En cas d’extrême escroquerie, le CPAM a recours au pénal après avoir démontré le mode de fraude utilisé par le professionnel, indispensable pour porter plainte. « L’acte fictif relève du pénal, sauf s’il n’est pas intentionnel », note-t-elle. Et de constater : « Les gens se font prendre parce qu’ils ont été trop gourmands, comme cet infirmier à mi-temps qui facturait pour 350 000 euros d’actes par an. Lorsqu’un train de vie se crée, les fraudeurs continuent souvent de l’alimenter. »

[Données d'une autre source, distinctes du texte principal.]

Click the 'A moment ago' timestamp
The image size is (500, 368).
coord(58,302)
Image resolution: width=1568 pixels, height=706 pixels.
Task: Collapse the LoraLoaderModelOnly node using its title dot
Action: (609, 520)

Jusqu’à la saisie des biens

La CPAM dépose alors une plainte, puis, après analyse du parquet et enquête de police, il appartient au tribunal de juger. Lorsque le jugement est favorable à la CPAM, celle-ci veille au remboursement des sommes indues en faisant si besoin appel aux huissiers. Et tout est envisageable, même la saisie des biens. La CPAM peut aussi intervenir auprès du Conseil de l’Ordre des infirmiers, qui a pour mission de veiller au respect de la déontologie et à la qualité des soins. « Il pourra alors prononcer une interdiction d’exercer », conclut Valérie Chauveau.

Elle dit de vous !s

« Mon métier pervertit l’image que je peux avoir de la profession d’infirmière, car je côtoie surtout celles qui organisent des fraudes. Bien évidemment, je connais de nombreux professionnels de santé qui sont scandalisés par ceux qui ternissent l’image de leur profession. Tout le monde n’est pas à mettre dans le même panier. Mais, dans le Rhône, le nombre de personnes qui fraudent est important, et il appartient à la communauté de payer pour eux, ce que je trouve incorrect. Le métier d’infirmier est difficile moralement et physiquement, d’autant plus qu’il s’étale sur une plage horaire étendue. Son exercice demande dévouement et énergie. Quand il est bien réalisé, c’est un très beau métier. Aujourd’hui, on a tendance à dire, “c’est dur, cela doit rapporter”. Oui, c’est dur, mais c’est choquant quand le côté financier prend le dessus dans une profession basée sur le sens du dévouement. »

FACTURATION

« Se renseigner au moindre doute »

Abstraction faite de l’escroquerie, qui se caractérise notamment par une intention de la réaliser, il est possible d’éviter un indu ou une pénalité financière. « Il faut une bonne rigueur de gestion de la facturation », rappelle Valérie Chauveau. Il y a parfois une facturation d’actes fictifs car l’infirmier a prérempli des passages à domicile qui n’ont pas eu lieu. « Certains disent que c’est de la négligence, souligne-t-elle. Mais quand cela se reproduit, cela pose le doute. » Si la facturation a été préparée à l’avance, elle doit être vérifiée tous les jours. Et la base d’une bonne facturation demeure l’application de la nomenclature. « Les infirmiers ne doivent pas hésiter à se renseigner au moindre doute sur la cotation d’un acte », conseille Valérie Chauveau. Et il est important d’effectuer sa facturation au fur et à mesure, et non une fois par mois. « C’est moins lourd que de passer devant une commission des pénalités. » Il faut avoir une activité de bonne gestion et ne pas oublier que, même lorsqu’elle est confiée à quelqu’un ou à une association de gestion agréée, la facturation relève de la responsabilité de l’infirmier.